**Goal of the exercise:**
Each line of the entries that contains the word "computer" adds one. Reply with the resulting number only.
==========
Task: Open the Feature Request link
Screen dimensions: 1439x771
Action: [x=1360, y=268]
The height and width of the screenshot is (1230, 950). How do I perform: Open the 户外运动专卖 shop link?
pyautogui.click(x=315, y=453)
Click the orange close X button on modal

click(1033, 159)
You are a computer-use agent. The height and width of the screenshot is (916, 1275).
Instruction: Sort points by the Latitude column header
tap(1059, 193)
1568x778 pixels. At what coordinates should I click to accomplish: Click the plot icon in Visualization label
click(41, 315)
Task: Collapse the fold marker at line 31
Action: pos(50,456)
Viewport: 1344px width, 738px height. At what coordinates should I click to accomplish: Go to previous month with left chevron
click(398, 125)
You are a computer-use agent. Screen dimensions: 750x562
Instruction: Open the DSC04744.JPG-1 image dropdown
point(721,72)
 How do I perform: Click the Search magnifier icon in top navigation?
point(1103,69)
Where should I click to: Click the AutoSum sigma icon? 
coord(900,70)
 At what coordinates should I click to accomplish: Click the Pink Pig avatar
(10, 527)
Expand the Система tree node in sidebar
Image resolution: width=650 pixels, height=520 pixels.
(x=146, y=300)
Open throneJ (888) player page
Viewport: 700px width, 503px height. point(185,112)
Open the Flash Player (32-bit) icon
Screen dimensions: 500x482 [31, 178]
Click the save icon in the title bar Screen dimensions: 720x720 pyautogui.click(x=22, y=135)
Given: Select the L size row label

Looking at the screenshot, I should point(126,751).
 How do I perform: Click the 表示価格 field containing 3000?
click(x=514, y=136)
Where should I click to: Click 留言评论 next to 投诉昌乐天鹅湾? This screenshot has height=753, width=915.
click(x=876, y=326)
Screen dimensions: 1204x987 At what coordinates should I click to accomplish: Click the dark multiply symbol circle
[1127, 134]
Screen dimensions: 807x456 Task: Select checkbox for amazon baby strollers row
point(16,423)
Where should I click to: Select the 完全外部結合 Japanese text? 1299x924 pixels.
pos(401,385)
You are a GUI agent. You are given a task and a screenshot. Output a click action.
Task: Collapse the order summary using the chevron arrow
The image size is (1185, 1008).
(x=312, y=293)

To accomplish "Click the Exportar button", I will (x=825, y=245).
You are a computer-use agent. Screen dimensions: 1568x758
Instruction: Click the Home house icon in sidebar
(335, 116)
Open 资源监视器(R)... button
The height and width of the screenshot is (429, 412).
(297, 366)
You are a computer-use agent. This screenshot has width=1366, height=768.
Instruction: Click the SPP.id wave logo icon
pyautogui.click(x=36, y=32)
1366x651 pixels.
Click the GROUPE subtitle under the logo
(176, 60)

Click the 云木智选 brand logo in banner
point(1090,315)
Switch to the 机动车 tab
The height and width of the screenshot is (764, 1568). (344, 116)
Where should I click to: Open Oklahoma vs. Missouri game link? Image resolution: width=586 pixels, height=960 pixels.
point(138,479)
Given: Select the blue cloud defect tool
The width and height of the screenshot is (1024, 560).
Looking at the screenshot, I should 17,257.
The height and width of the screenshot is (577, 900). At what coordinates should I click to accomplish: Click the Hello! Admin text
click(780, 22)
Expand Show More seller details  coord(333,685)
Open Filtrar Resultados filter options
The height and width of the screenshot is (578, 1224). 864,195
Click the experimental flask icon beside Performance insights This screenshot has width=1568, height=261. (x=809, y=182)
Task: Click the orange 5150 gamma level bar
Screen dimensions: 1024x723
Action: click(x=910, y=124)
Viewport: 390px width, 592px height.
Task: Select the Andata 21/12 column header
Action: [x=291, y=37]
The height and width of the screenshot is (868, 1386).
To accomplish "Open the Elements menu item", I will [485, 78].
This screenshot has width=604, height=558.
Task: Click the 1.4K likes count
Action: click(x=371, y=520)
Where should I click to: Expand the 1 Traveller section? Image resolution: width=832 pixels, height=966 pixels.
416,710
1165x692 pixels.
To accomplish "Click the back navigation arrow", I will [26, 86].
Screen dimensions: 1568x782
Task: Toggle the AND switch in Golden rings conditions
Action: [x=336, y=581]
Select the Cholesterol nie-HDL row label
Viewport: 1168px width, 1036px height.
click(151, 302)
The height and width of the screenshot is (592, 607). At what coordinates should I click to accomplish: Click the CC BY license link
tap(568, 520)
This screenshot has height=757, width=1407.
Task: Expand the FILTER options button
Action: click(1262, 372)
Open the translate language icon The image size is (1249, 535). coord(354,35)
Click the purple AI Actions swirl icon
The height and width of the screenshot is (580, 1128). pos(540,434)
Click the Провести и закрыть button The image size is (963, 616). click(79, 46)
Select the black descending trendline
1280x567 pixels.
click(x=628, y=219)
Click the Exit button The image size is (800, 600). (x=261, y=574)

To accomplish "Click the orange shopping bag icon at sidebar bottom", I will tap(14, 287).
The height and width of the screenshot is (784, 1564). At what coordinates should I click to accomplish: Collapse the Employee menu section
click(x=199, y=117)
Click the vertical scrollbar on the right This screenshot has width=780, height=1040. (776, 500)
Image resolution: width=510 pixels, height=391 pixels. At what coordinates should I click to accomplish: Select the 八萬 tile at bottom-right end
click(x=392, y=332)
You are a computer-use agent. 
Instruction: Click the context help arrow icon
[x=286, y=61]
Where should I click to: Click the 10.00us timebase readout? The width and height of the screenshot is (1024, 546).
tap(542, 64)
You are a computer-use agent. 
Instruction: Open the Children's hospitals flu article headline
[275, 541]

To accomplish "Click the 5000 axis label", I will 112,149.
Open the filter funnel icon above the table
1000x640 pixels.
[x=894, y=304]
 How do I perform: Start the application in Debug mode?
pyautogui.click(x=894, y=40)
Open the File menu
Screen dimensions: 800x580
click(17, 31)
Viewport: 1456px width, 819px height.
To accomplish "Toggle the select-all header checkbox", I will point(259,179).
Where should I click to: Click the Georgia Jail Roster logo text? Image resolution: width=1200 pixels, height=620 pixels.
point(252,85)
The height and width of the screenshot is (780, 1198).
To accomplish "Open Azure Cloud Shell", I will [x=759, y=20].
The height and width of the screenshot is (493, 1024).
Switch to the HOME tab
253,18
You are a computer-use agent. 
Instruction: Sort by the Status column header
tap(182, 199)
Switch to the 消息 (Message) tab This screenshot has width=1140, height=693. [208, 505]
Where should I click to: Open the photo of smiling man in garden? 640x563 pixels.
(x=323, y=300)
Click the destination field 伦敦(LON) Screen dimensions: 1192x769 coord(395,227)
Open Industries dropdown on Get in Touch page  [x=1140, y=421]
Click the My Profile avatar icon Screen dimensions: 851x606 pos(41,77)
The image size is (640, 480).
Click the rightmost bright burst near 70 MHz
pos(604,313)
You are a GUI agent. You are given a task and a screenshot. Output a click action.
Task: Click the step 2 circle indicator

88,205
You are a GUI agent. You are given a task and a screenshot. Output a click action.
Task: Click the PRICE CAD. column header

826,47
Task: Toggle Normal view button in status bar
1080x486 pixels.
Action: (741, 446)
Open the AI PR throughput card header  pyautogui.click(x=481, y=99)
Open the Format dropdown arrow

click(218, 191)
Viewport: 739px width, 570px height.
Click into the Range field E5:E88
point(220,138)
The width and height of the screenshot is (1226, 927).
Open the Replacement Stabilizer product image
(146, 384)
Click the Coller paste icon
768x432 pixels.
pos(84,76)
==========
**Answer section:**
7